> **What you are asked to do**: Copy out, word for word, the lines of the material below from the line with "Select the Scale tool" up to and including its final line. Omit the pictures from your copy.

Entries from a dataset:
+++

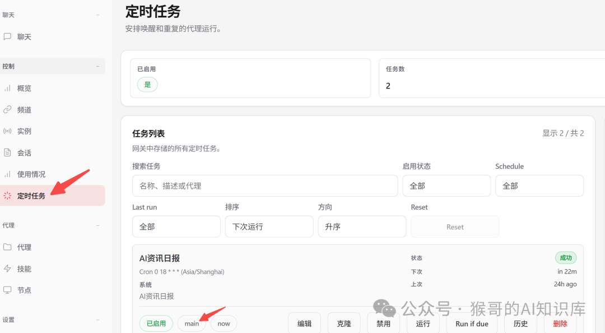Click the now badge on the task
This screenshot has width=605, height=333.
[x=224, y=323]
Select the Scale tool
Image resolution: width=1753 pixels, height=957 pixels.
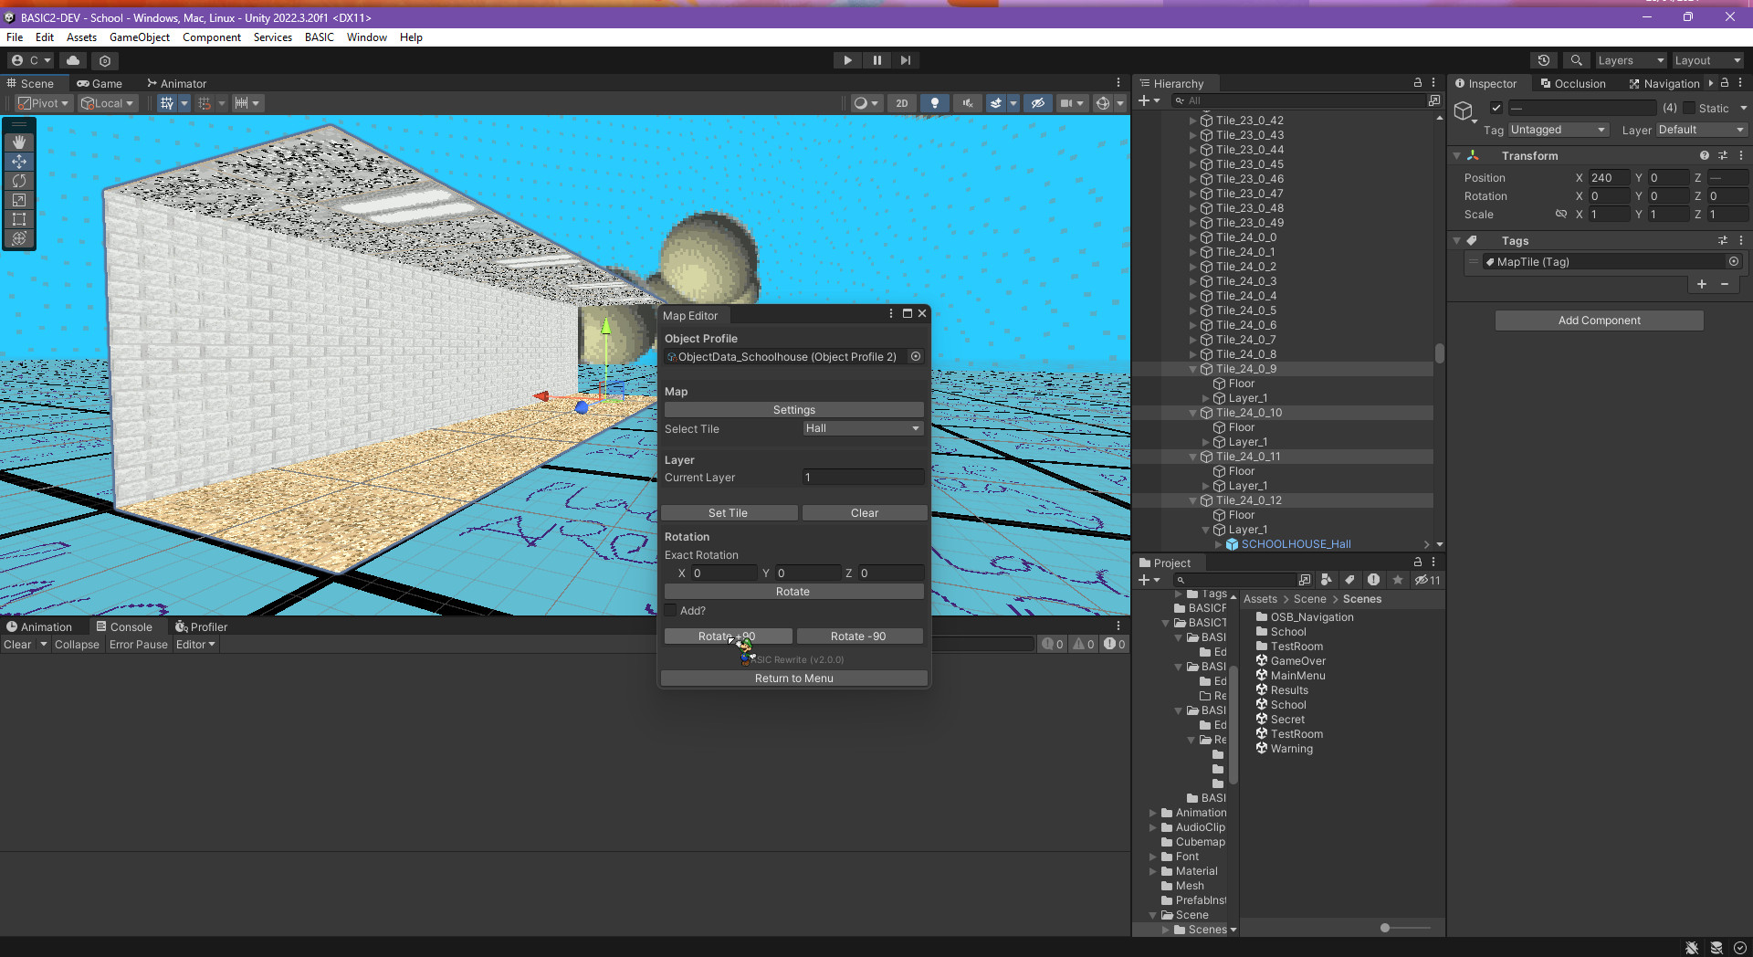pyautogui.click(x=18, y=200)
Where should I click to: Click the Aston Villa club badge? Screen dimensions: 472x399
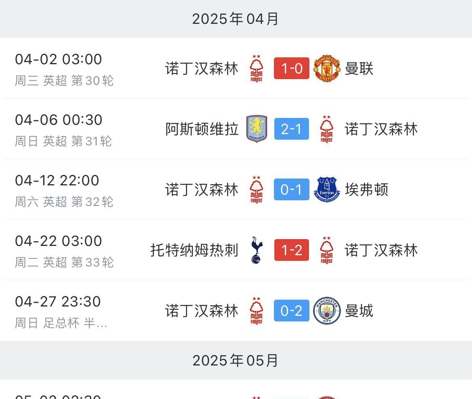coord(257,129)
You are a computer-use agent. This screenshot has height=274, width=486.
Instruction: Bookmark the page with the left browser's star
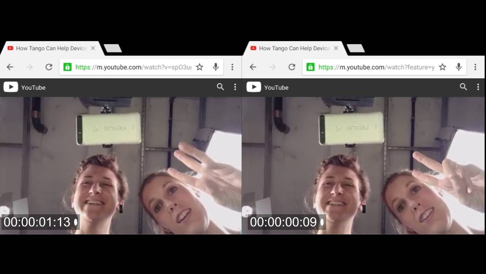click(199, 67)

+++

> **Output for this task**:
Select the Scale tool
Image resolution: width=1753 pixels, height=957 pixels.
pyautogui.click(x=18, y=200)
Where should I click to: Click the Aston Villa club badge? Screen dimensions: 472x399
coord(257,129)
You are a computer-use agent. This screenshot has height=274, width=486.
Instruction: Bookmark the page with the left browser's star
click(199, 67)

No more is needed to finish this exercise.